▸ **Extracted information**:
Segment Open
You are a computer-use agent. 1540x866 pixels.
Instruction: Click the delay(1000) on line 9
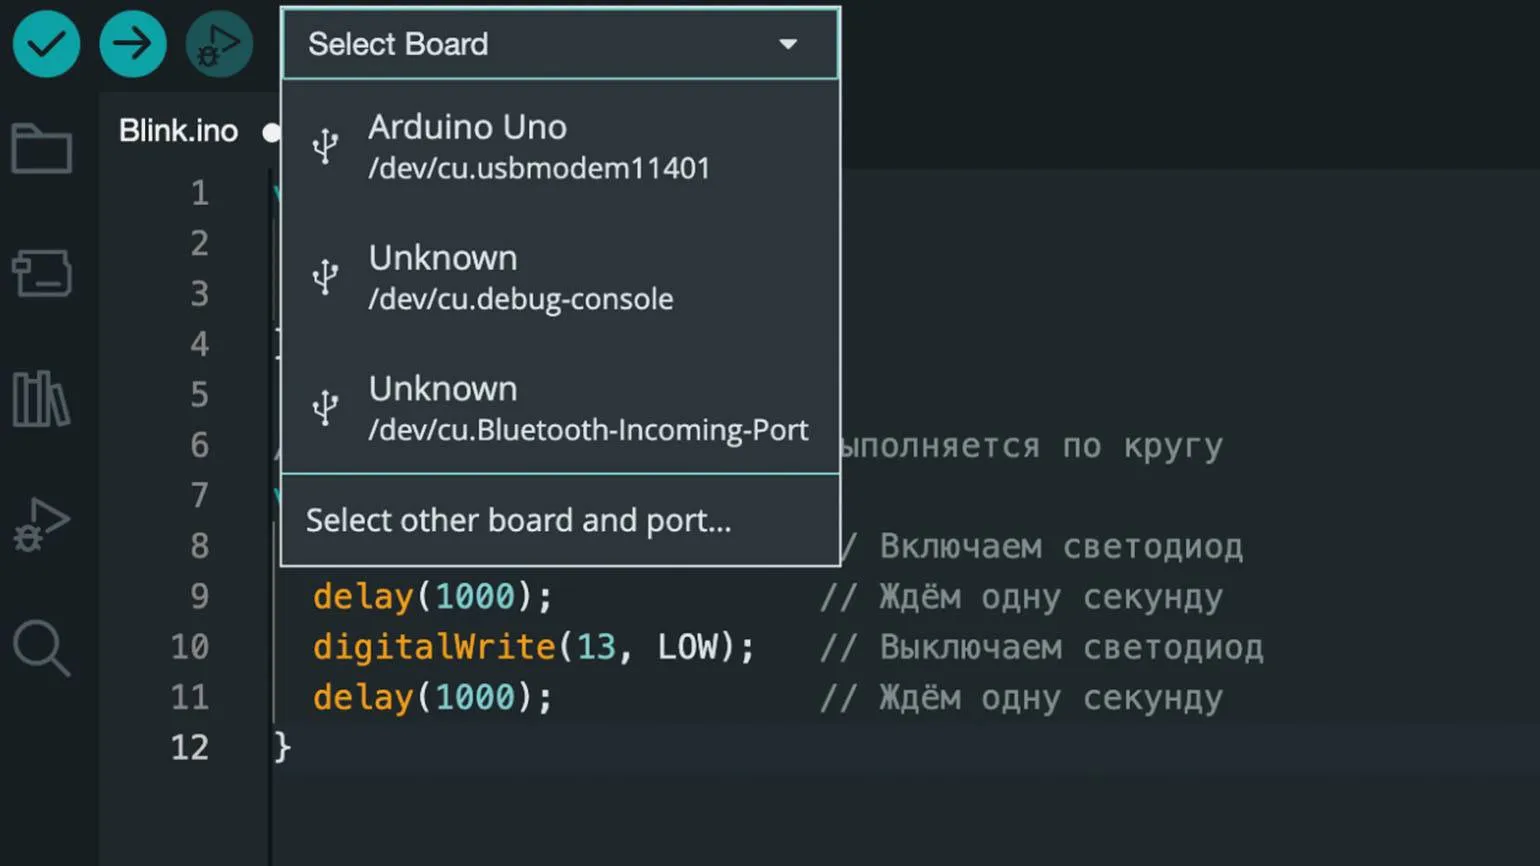click(x=432, y=597)
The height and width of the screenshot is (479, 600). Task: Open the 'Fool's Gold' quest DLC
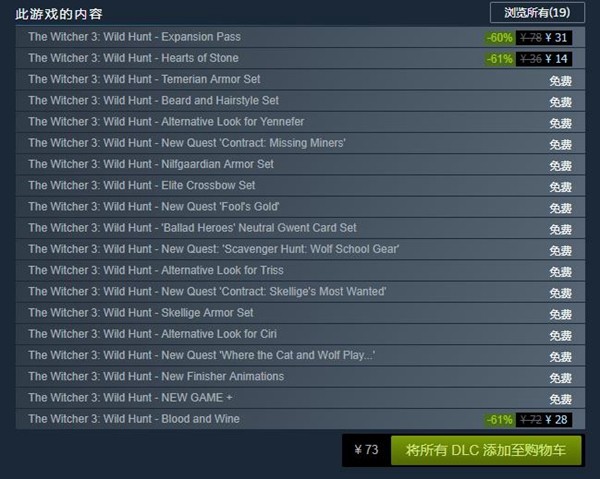click(300, 207)
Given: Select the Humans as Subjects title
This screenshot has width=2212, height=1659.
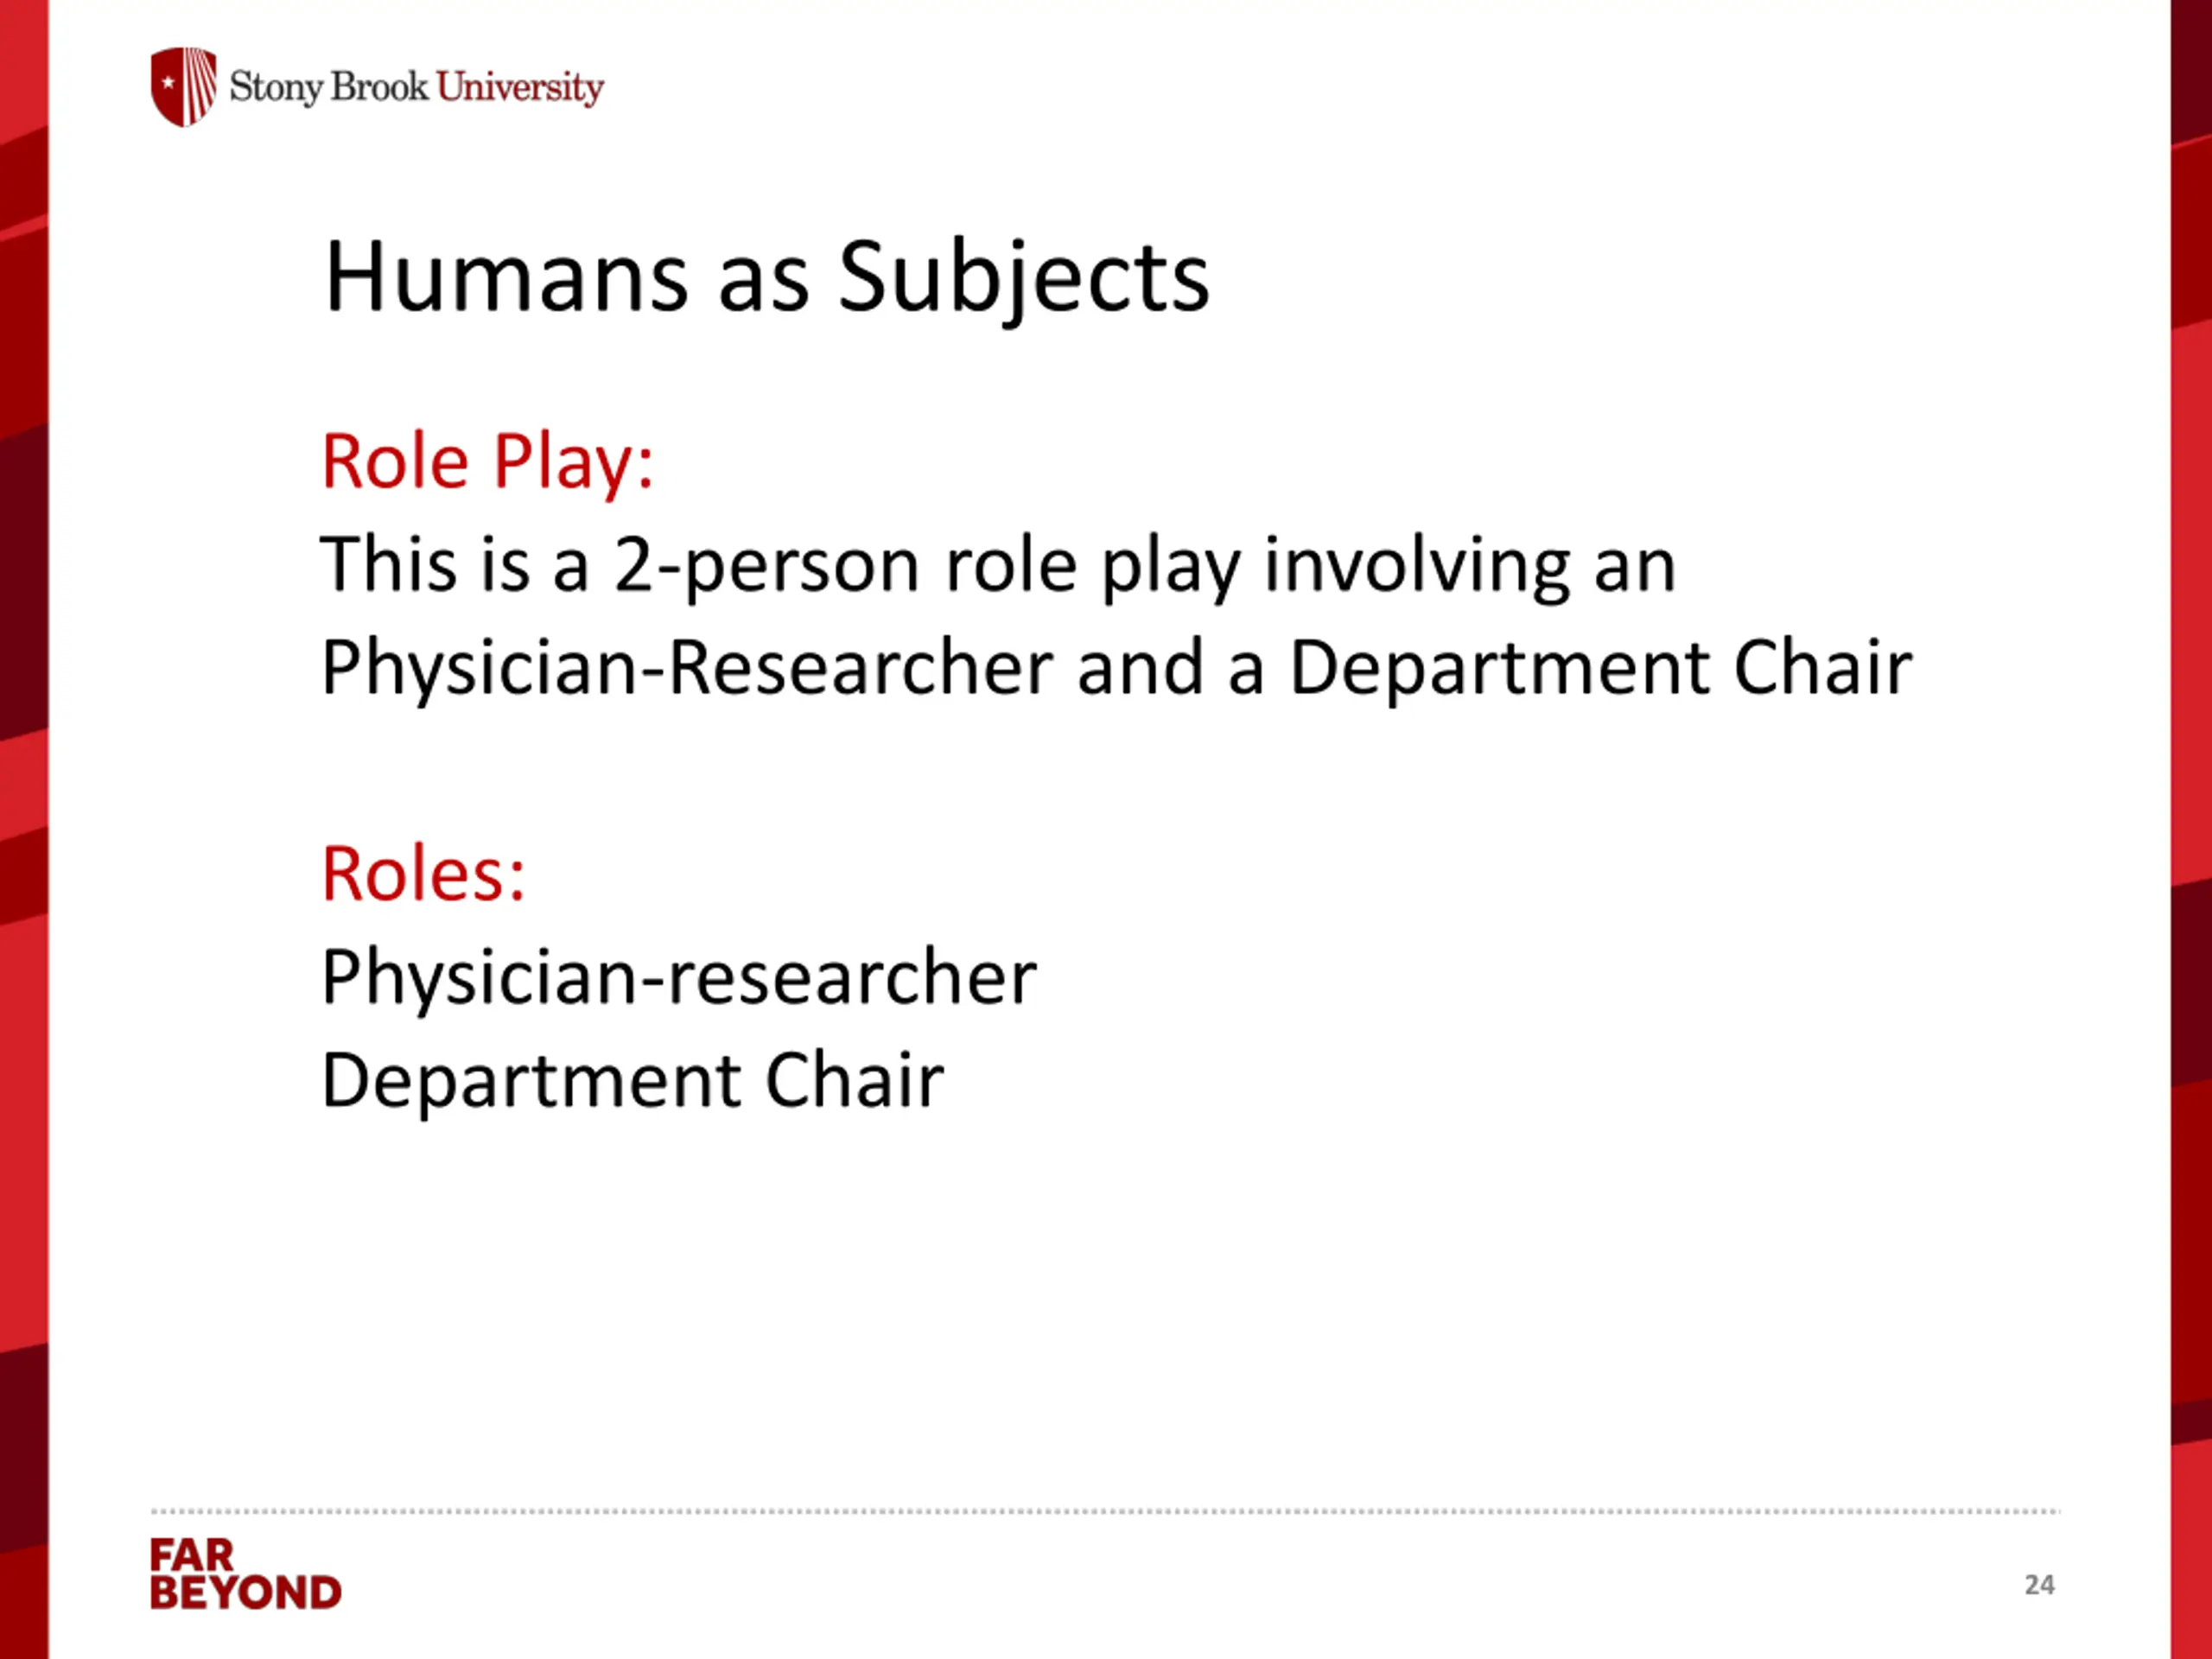Looking at the screenshot, I should click(766, 278).
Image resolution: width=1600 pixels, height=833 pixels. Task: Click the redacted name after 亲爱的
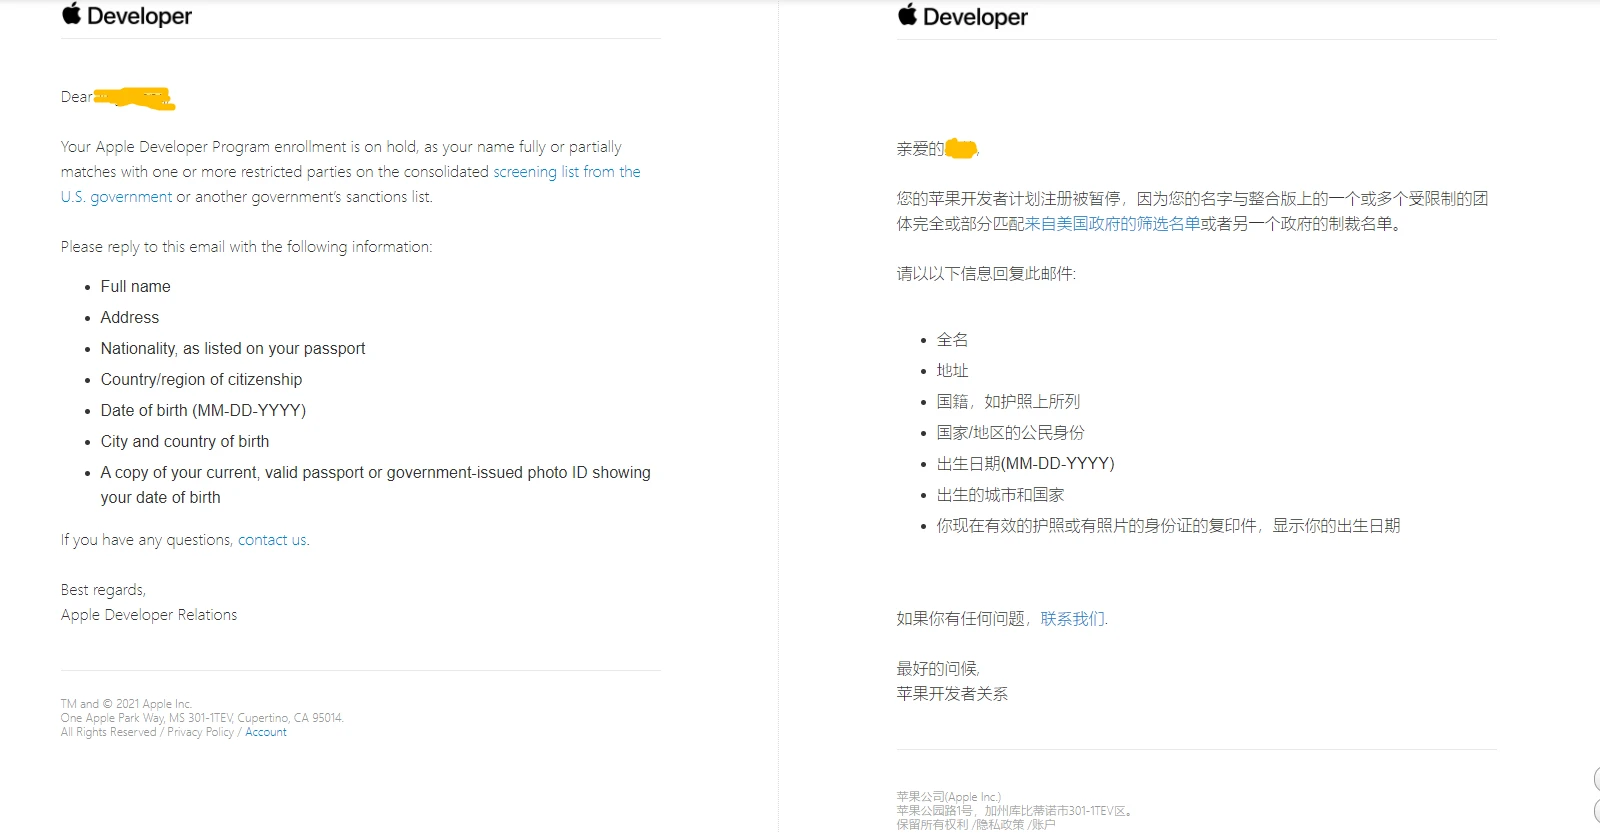tap(960, 149)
Segment Closed
Copy verbatim the span that begins at the line containing "Image resolution: width=1600" and ends at the last line of the material, inclusive of both; exclude pictures.

▸ **Response for this exercise**:
Image resolution: width=1600 pixels, height=833 pixels. Task: Click the redacted name after 亲爱的
tap(960, 149)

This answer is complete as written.